It seems that if the parser can't load the template (from a database, in this case, I guess) it'll default to creating link nodes. Which is weird, I'd expect it to recreate the template with all its arguments. I'll ask Tatu about it.

from wikitextprocessor.

kristian-clausal commented on June 13, 2024

from wikitextprocessor import Wtp
from wikitextprocessor.parser import print_tree

wikitext = """
L{{\'}}{{arabe|\'\'\'Arabie saoudite\'\'\'|العربيّة السّعودية|al-ʿarabiyya as-saʿūdiyya}}, en forme longue le {{arabe|\'\'\'royaume d\'Arabie saoudite\'\'\'|المملكة العربيّة السّعودية|al-mamlaka al-ʿarabiyya as-saʿūdiyya}}, est une [[Absolutisme|monarchie absolue]] [[État islamique|islamique]] dirigée par la [[dynastie saoudienne|dynastie des Saoud]], depuis sa création en 1932 par [[Abdelaziz ibn Saoud]].
"""
wtp = Wtp(
    db_path="/home/kristian/Data/htmlgen/fr/fr-wikt.db",
    lang_code="fr",
    project="wikipedia",
)
wtp.start_page("Test")
wiki_data = wtp.parse(text=wikitext, expand_all=False)

print_tree(wiki_data, 2)

value = wtp.node_to_wikitext(wiki_data)
print(value)

results in

L{{'}}{{arabe|'''Arabie saoudite'''|العربية السعودية|al-ʿarabiyya as-saʿūdiyya}}, en forme longue le {{arabe|'''royaume d'Arabie saoudite'''|المملكة العربية السعودية|al-mamlaka al-ʿarabiyya as-saʿūdiyya}}, est une [[Absolutisme|monarchie absolue]] [[État islamique|islamique]] dirigée par la [[dynastie saoudienne|dynastie des Saoud]], depuis sa création en 1932 par [[Abdelaziz ibn Saoud]].
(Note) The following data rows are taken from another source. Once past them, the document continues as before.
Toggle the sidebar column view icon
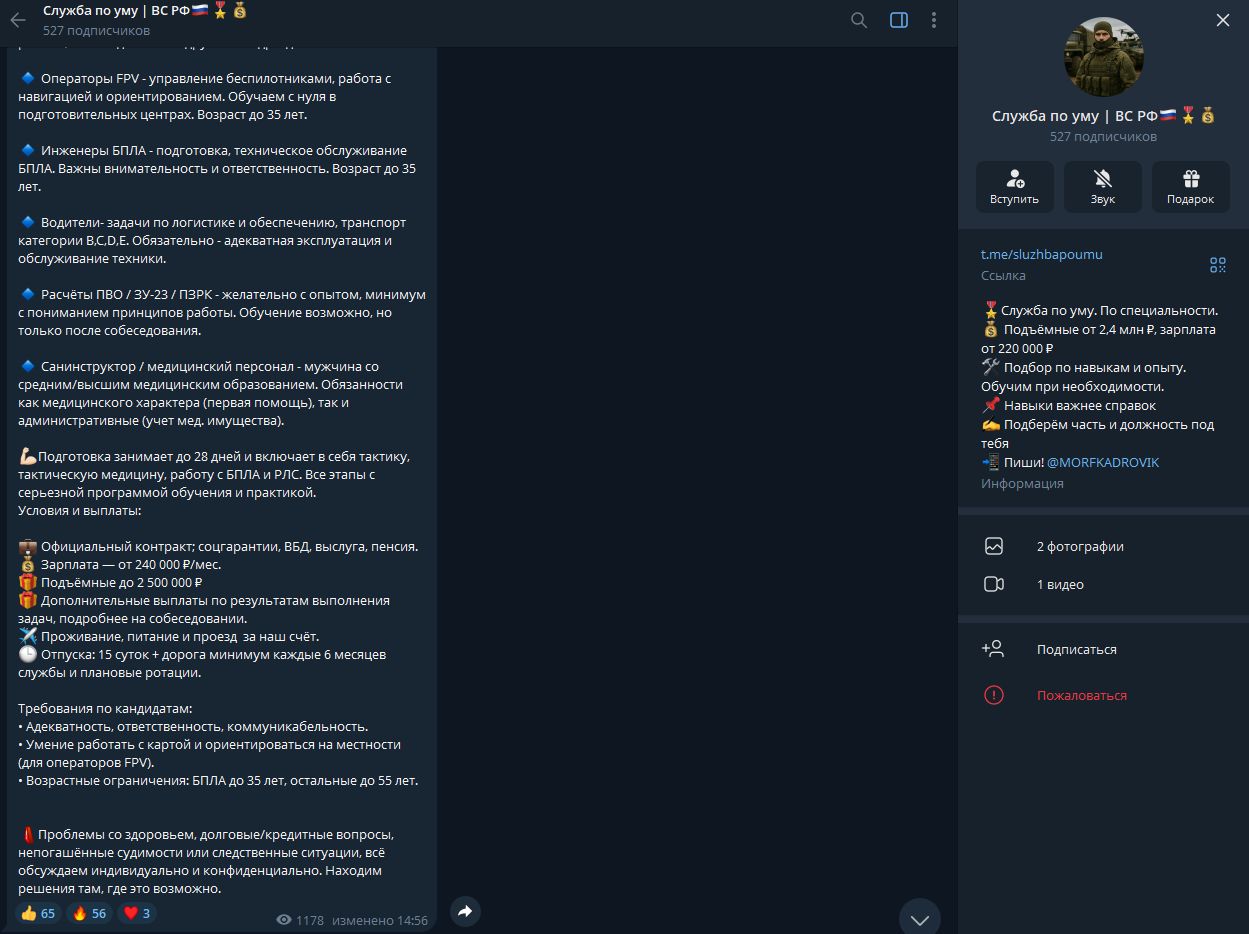Screen dimensions: 1249x934 click(x=897, y=19)
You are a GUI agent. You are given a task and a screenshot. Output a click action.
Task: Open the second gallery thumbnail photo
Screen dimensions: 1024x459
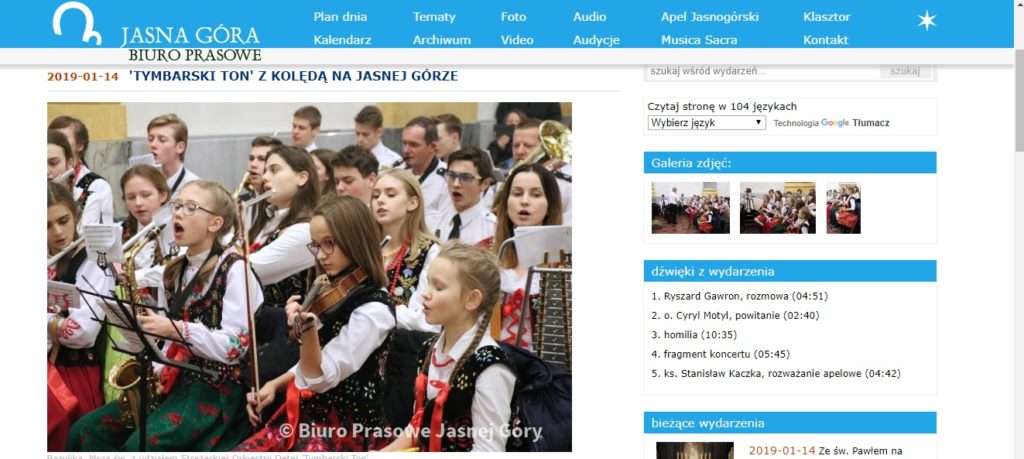tap(777, 208)
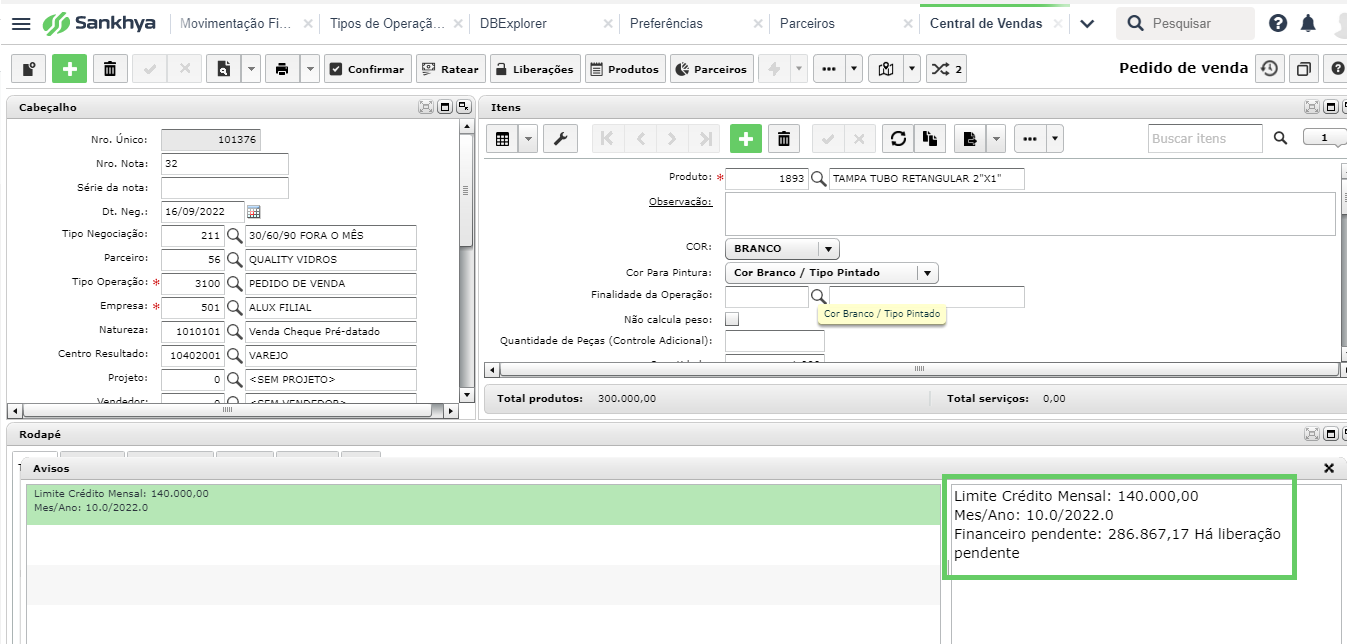Refresh items with the reload icon

[898, 139]
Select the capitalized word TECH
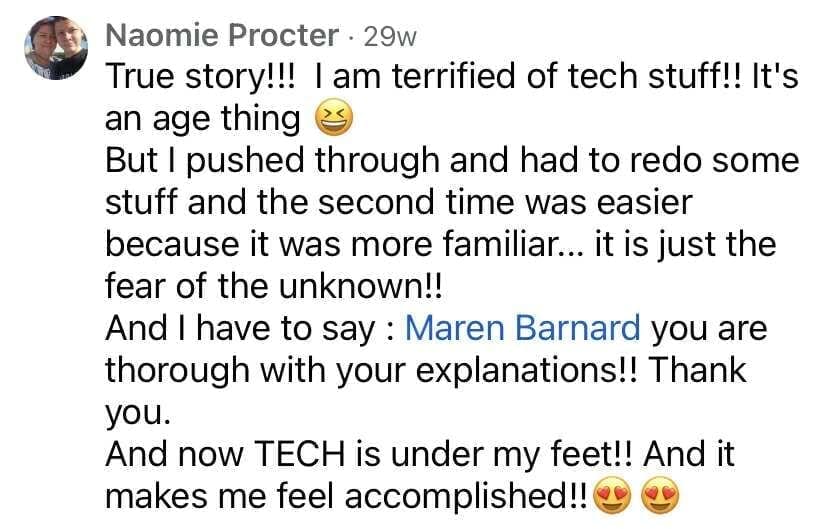Image resolution: width=828 pixels, height=529 pixels. 299,454
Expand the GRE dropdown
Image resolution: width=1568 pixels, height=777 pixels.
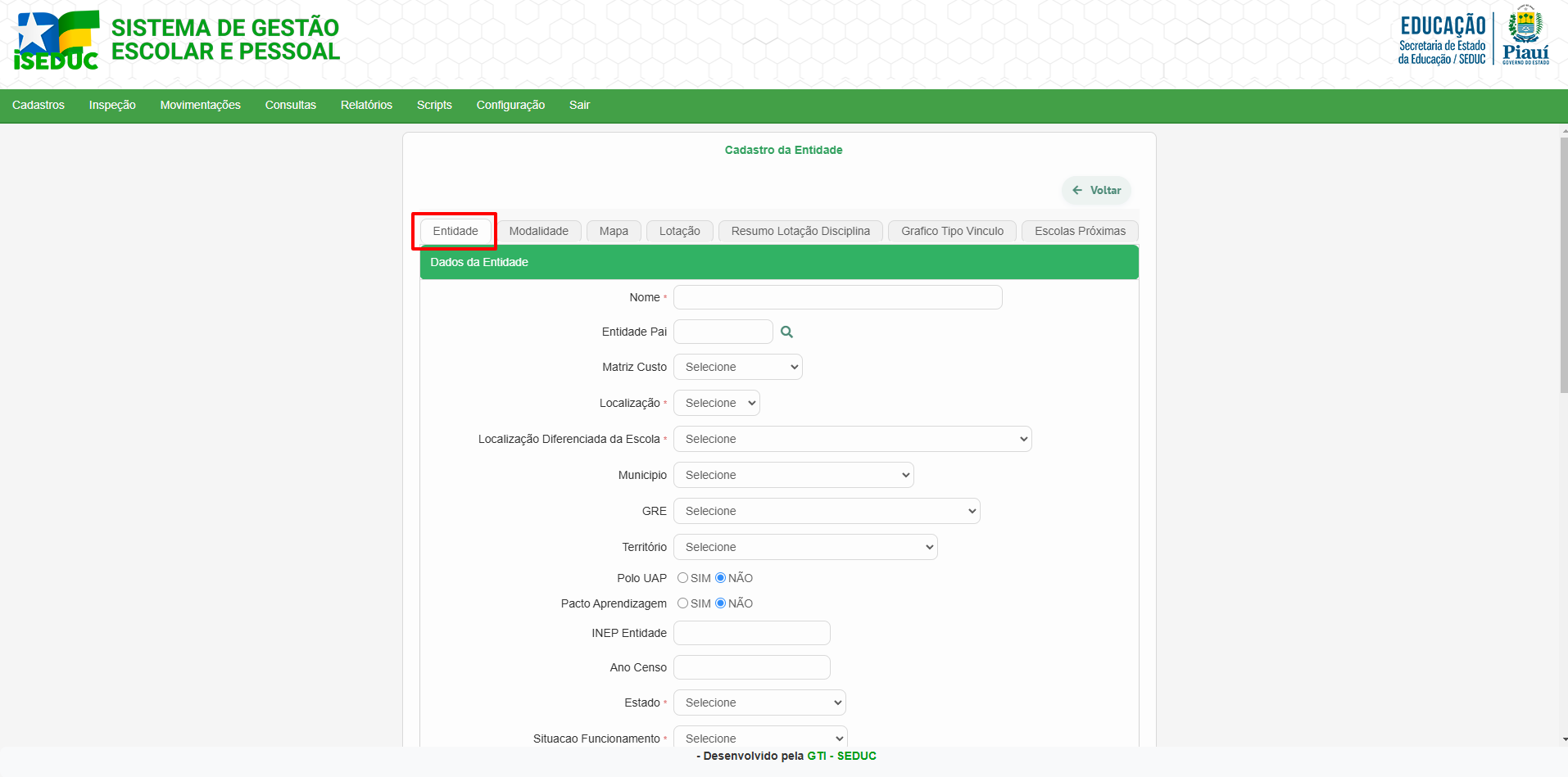[826, 511]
Which I bet is going to break if you tried to use it because it lacks all the escape characters! Or maybe not.

The issue was with "expand_all". The parser tries to, well, expand all the templates, and fails at it because it doesn't have access to the templates (through a database file in this case). The result is a link.

from wikitextprocessor.

xxyzz commented on June 13, 2024

I think the issue author's code doesn't work is because he didn't set the correct language code. And why use node_to_wikitext, shouldn't we use wtp.expand() to get plain text? And ' doesn't need to be escaped in """.

from wikitextprocessor.

kristian-clausal commented on June 13, 2024

There is a difference between the output I got and what the original poster got, so there's something there other than what was mentioned.

I assumed the original poster wanted the wikitext for other reasons, in which case expand() might not have been appropriate.

EDIT: Oh duh, the title says "expanding". Yeah. In that case, of course expand is appropriate.

from wikitextprocessor.

LeMoussel commented on June 13, 2024

What version of wikitextprocessor are you using?
0.4.96
Surprising because this tag does not exist in this repository. The last tag being: 0.4.95
So I installed from this repo: pip install git+https://github.com/tatuylonen/wikitextprocessor.git

Successfully installed lupa-2.1 lxml-5.1.0 mediawiki-langcodes-0.1.2 psutil-5.9.8 wikitextprocessor-0.4.96

and with the use wtp.expand(), I got this :

L[[:Modèle:']][[:Modèle:arabe]], en forme longue le [[:Modèle:arabe]], est une [[Absolutisme|monarchie absolue]] [[État islamique|islamique]] dirigée par la [[dynastie saoudienne|dynastie des Saoud]], depuis sa création en 1932 par [[Abdelaziz ibn Saoud]].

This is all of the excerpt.